Friday, April 10, 2009


Several months ago I received an invitation to join an online group read of Ulysses
, by James Joyce. I accepted the invitation immediately. I'd read the book twice--once in college and once in a post-graduate course, both times with very different, and quite capable professors. We had read every word, examined every reference, every nuance of spelling and punctuation; each professor had devoted probably a third of the entire course to this book alone. But I hadn't read it in well over twenty years, and recently had only been reading thrillers, urban fantasy, and mainstream literary fiction. So, highbrow me up, I said to my cyberfriend, get me some culture! I am so in.

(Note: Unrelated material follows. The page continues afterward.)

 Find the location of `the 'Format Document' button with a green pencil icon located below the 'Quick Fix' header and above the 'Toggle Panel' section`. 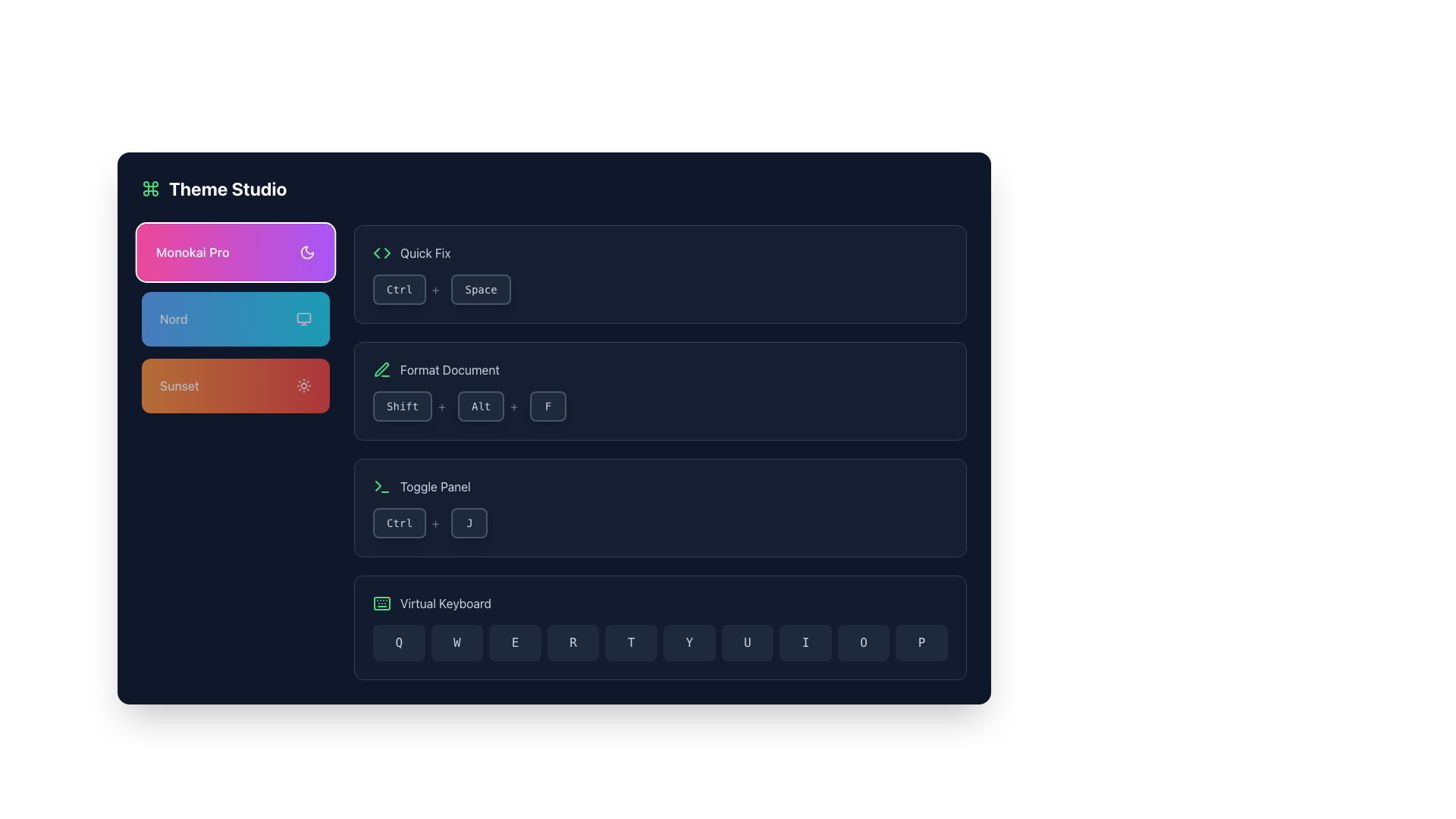

the 'Format Document' button with a green pencil icon located below the 'Quick Fix' header and above the 'Toggle Panel' section is located at coordinates (435, 370).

The group was formed six weeks or so out from the projected beginning of the read, and the discussion started immediately. Which edition to read. Which ancillary works to obtain. How fast shall we read. How will the discussions proceed. What fun! There were some members of the group who were obviously serious about their intellectual chops. These members suggested references, comparing the scholarship of the works and the credentials of the authors, as well as the relevance to the discussion to come. (Spoiler alert: I should have determined very early in the pre-read discussions what the tenor of the group was going to be, when a comment I posted regarding a desire I'd always had to read Re Joyce by Anthony Burgess was answered with a, dare I say, rather snooty comment regarding the focus of that particular book not being Ulysses, but rather Joyce's work as a whole. That comment was quickly deleted by the author, but the mood it set lingered, at least for me.)

The reading started, the discussion began, and for a little while it was a wonderful intellectual endeavor. And then...and then, occasional stray, seemingly offhand jibes at contemporary popular fiction began to make appearances. Worse, the jibes were often directed not just at the works themselves, but at the people who enjoy those works. The two multi-volume works--and their fans--that seemed most to attract the rancor of these protectors of the canon were the four books of the The Twilight Saga  and the seven Harry Potter books. Mind you, as a reader I have nothing but contempt for the Twilight Saga, and as a bookseller I've seen more than my share of its squealing fans. But I also work very closely with several of those fans, and I know them to be intelligent, creative, independent, strong women. So what if they love these books? And does it really hurt anything, whether it be another individual or the fabric of society, if an entertainment makes a person squeal?

Right around the time the preparations for the group read of Ulysses began, I also received a reminder from my friend Padric that it was time for our bi-annual reading of Harry Potter. I had, of course, accepted, as I consider the Harry Potter story to be among the most beautiful and imaginative ever written. It is a study and celebration of human nature, strengths--love, loyalty, bravery, friendship, intellectual endeavor, the quest for something bigger than ourselves--weaknesses, and all.

So what, I ask, is the issue with these books? Although most of the contempt our protectors of the canon in the Ulysses reading group express is rather unspecific, they do cite, among others, A.S.Byatt's criticism of Harry Potter as a work for people devoid of imagination. All I can say to that is, whatever, dude. Get a life and a sense of whimsy, while you're at it.

I can't imagine that it's the degree of their popularity as compared to that of Ulysses or The Man without Qualities or In Search of Lost Time. Seriously. If these works were as popular as the aforementioned two, wouldn't the intellectuals feel cheated, less-than-special, wouldn't they need to seek out something even less accessible, less readable? I don't dispute the fact that Ulysses is high art whereas Harry Potter is not...but that doesn't make Harry Potter any less art. In fact, if one believes that art's purposes are to touch people, to move them, to inspire them, to uplift them, to make them think, to give them something to talk about in the playground, at cocktail parties, around the water cooler, in online discussion groups, then Harry Potter is indeed art--to a greater degree than Ulysses will ever be.

Art isn't always about technique and style, it's about results, it's about the work itself and what it's done for the world. And if you don't think Harry Potter has done anything for the world, then you were not present in a bookstore on any of the release weekends of the last four books of the series. To see a child, clutching his book in his hand, throw his arms around his mother, saying, "Thank you thank you thank you thank you," punctuating every thank you with a kiss. To see a group of otherwise blase teens posing for a group photo, each holding their copy and beaming. To see people walking out to their cars, reading as they walk. To be the bookseller who works until 1:30 in the morning selling the book, has to be back to open early at 6:00 in the morning, but rushes home and reads until 4:00...that's not just pop culture, that's art.

1 comment:

EnriqueFreeque said...

That's a brilliant assessment of art, what it is, and what it isn't, and why something popular like Harry Potter doesn't automatically banish it from being defined as art. Quite touching too. What a bunch of self-important elitists the people in that group read - sound like Mow-rons to me - must've been!

Excellent piece on Harry Potter. Second time I've read it!